Auch die Annahme, Otter hielten auch in der freien Wildbahn gerne „Händchen“ mit ihren Artgenossen, sei so nicht ganz richtig, sagt die Biologin. Die Otter in dem Video sind, wie bereits erwähnt, Zwergotter. „Otter, die sich an den Händen halten, sind Seeotter, eine andere Art, die im Pazifik lebt, unter anderem in Alaska, Kalifornien und an der russische Pazifikküste.“
Seeotter verbringen im Gegensatz zu Zwergottern den Großteil ihres Lebens im Wasser und sind Meeresbewohner. An Land kommen sie nur selten. Selbst zum Schlafen bleiben sie im Wasser. Um dabei nicht abgetrieben zu werden, umwickeln sie sich mit Seetang oder halten sich an den Pfoten fest.
Freiwillige Mitarbeit dank Futter
Dass die Otter in dem Video aus Dubai mitspielen, sei dennoch freiwillig, glaubt Diplom-Biologin Eva Baumgärtner vom Otter-Zentrum in Hankensbüttel. Allerdings aus einem simplen Grund: Sie bekommen etwas dafür, was sie weit mehr begeistert als Streicheleinheiten von Touristen.
Den Tieren sei mithilfe von Futter beigebracht worden, ihre Pfoten durch die Löcher in der Scheibe zu stecken. Dieses sogenannte Targettraining funktioniere durch Belohnung, wenn das Tier ein erwünschtes Verhalten gezeigt hat. „Die Tiere machen das also freiwillig, weil sie wissen, dass sie dafür etwas zu Fressen bekommen“, so Baumgärtner.
Das Positive daran sei, dass die Otter dadurch nicht nur Abwechslung im Alltag haben, sondern sich auch geistig anstrengen müssen. Dass die Tiere den Kontakt zu den Besuchern ebenso schätzen, wie es umgekehrt der Fall ist, dürfte jedoch ausgeschlossen sein. „Ich denke, die Menschen auf der anderen Seite der Scheibe interessieren sie tatsächlich dabei recht wenig, Hauptsache, es gibt etwas zu fressen.“ Das lasse sich auch daran erkennen, dass die Tiere sich immer wieder zu ihren Pflegern umdrehen, um zu sehen, ob sie eine Belohnung erhalten.

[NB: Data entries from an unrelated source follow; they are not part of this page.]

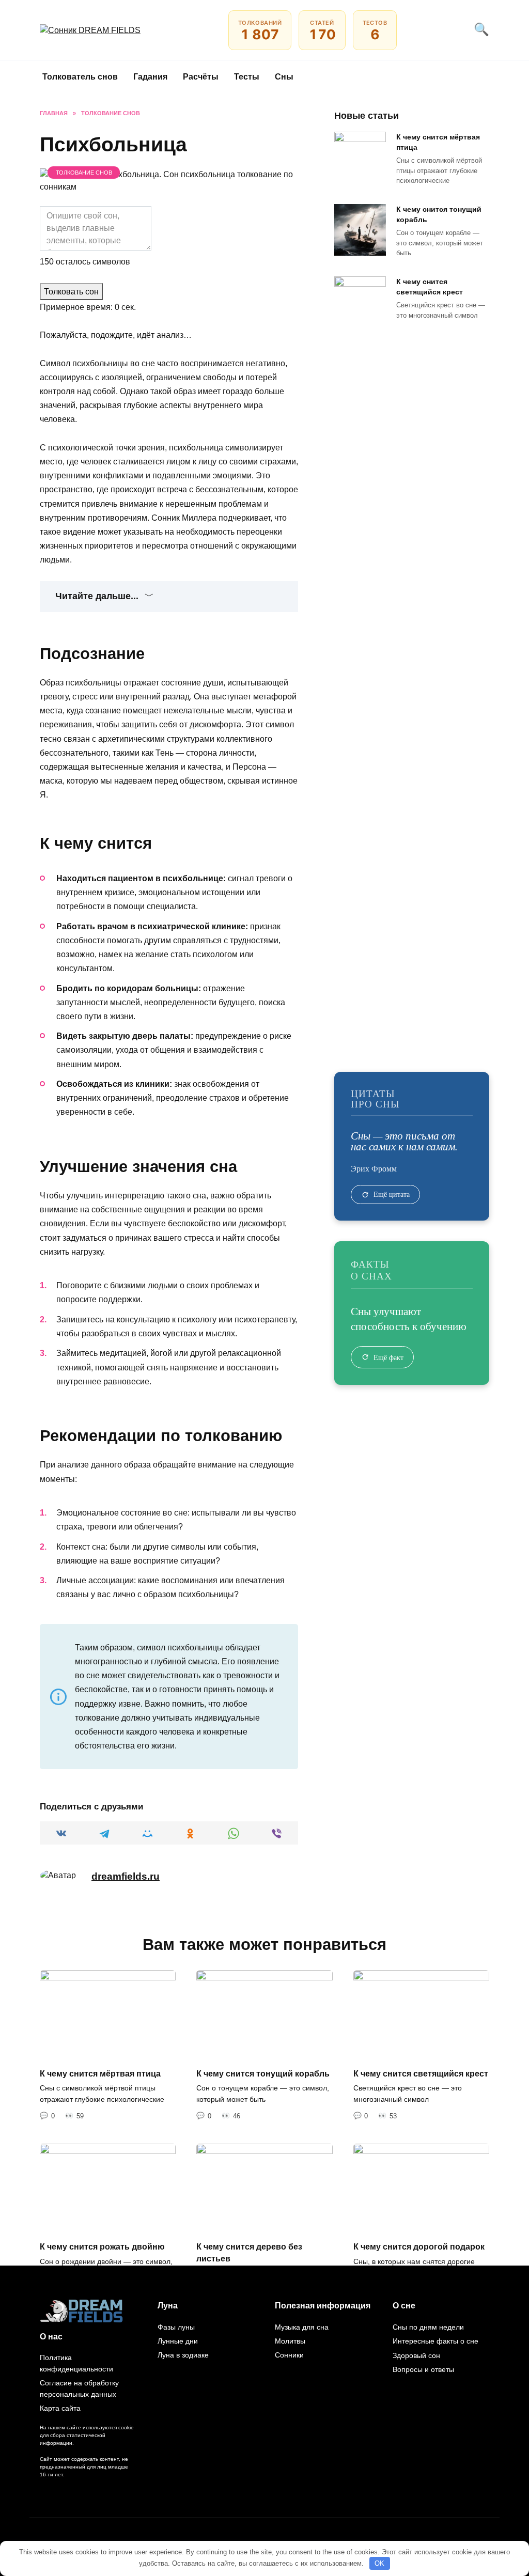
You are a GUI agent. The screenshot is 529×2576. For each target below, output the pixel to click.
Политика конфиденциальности (76, 2363)
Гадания (150, 76)
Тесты (246, 76)
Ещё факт (388, 1357)
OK (379, 2563)
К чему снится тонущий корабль (438, 214)
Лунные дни (178, 2341)
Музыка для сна (302, 2327)
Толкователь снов (80, 76)
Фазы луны (176, 2327)
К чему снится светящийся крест (429, 286)
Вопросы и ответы (423, 2369)
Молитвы (290, 2341)
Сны (284, 76)
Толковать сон (71, 291)
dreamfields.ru (125, 1876)
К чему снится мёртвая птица (438, 142)
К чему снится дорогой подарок (419, 2246)
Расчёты (201, 76)
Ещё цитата (392, 1194)
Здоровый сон (416, 2355)
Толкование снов (84, 172)
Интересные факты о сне (435, 2341)
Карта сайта (60, 2408)
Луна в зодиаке (183, 2355)
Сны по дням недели (428, 2327)
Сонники (289, 2355)
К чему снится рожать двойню (102, 2246)
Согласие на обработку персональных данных (79, 2388)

Ist die Begegnung mit den Menschen Stress für die Otter?
Hier kann Eva Baumgärtner vom Otter-Zentrum zumindest anhand der gezeigten Videosequenz Entwarnung geben: Gestresst wirkten die Otter in Dubai auf sie nicht. Dennoch müsse überlegt werden, in welcher Form die Tiere gezeigt werden sollten. „Aus Sicht der zoologischen Einrichtung sind solche besonderen Erlebnisse natürlich Publikumsmagneten, für die auch Geld gezahlt wird“, so Baumgärtner. Das werde benötigt und in den Erhalt des Zoos und die Verpflegung der Tiere investiert.

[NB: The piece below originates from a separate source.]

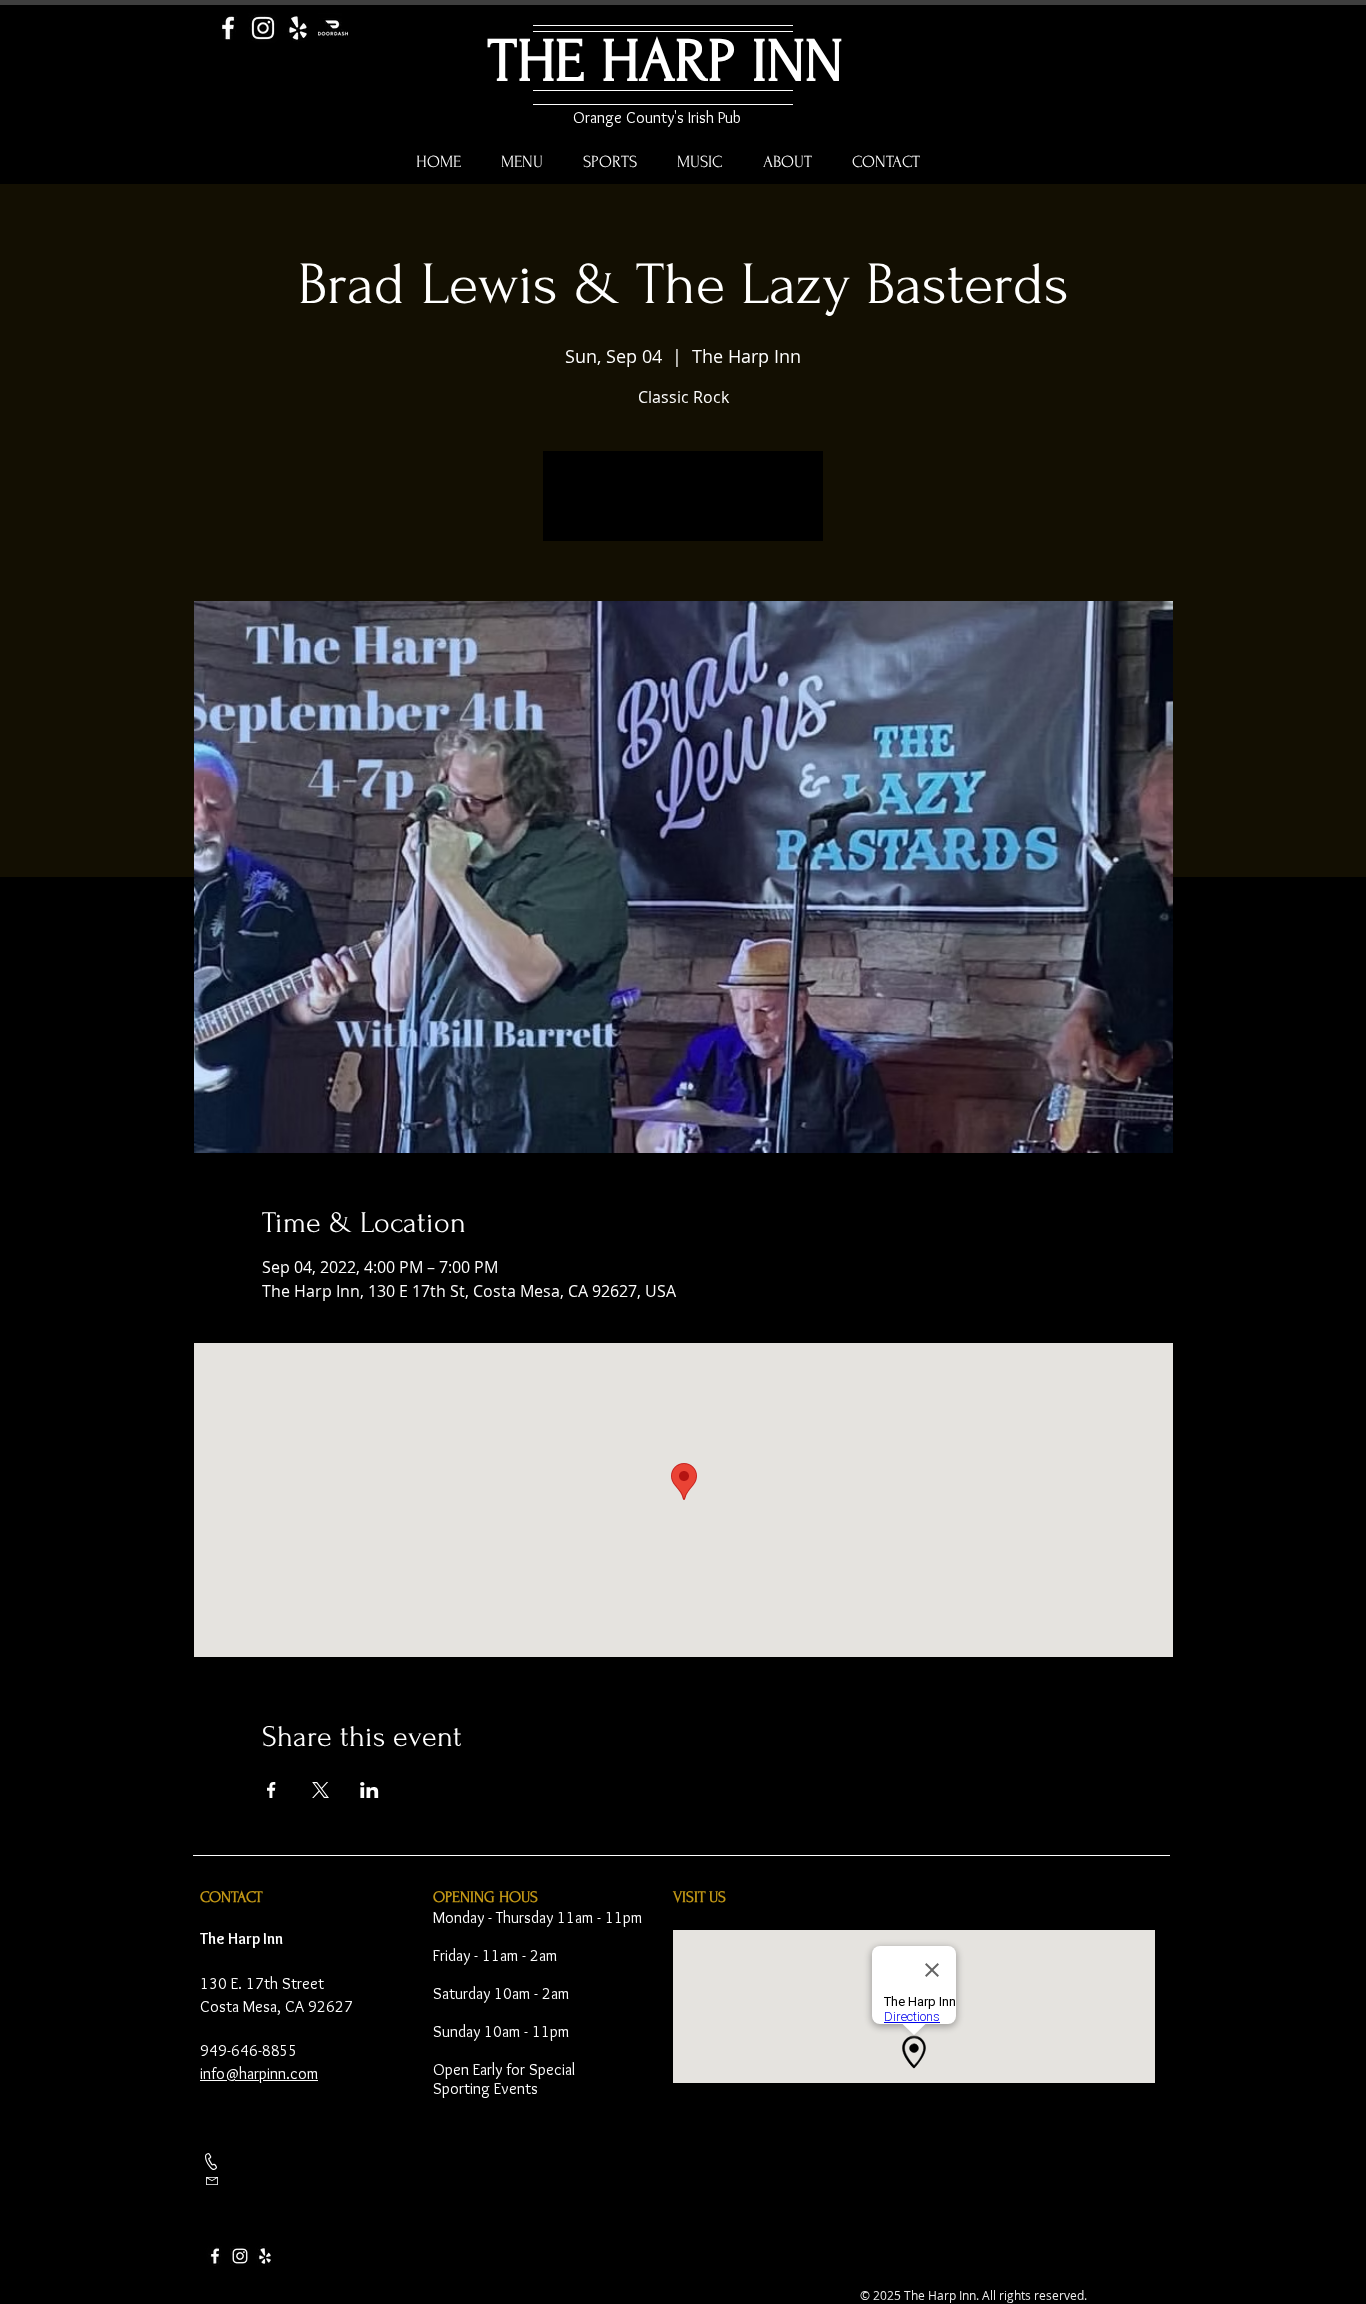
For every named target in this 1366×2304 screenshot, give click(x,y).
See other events (683, 508)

Allerdings müsse bei der Präsentation der Tiere unter anderem sichergestellt sein, dass sie verschwinden können, wenn sie keine Lust auf Trubel haben. Wünschenswert sei auch, dass während der Präsentation Informationen etwa zum natürlichen Verhalten der Art weitergegeben werden. Auch das Otter-Zentrum Hankensbüttel bietet Exklusivführungen an, bei der Gäste das Gehege betreten, die Otter aus nächster Nähe sehen und ihnen Futter zuwerfen dürfen. Allerdings: „Anfassen ist bei uns nicht möglich“, betont Baumgärtner.
Gesundheitsgefahr durch Menschenkontakt?
Klar ist: Enger Kontakt zwischen Menschen und Wildtieren kann Folgen haben. Nicht nur, weil Tiere beißen oder kratzen und Menschen dadurch verletzen können. Auch ist es unter Umständen möglich, dass Krankheitserreger vom Tier auf den Menschen oder vom Menschen auf das Tier übertragen werden können. Otter etwa könnten sich durchaus mit dem Corona-Virus infizieren, so Baumgärtner.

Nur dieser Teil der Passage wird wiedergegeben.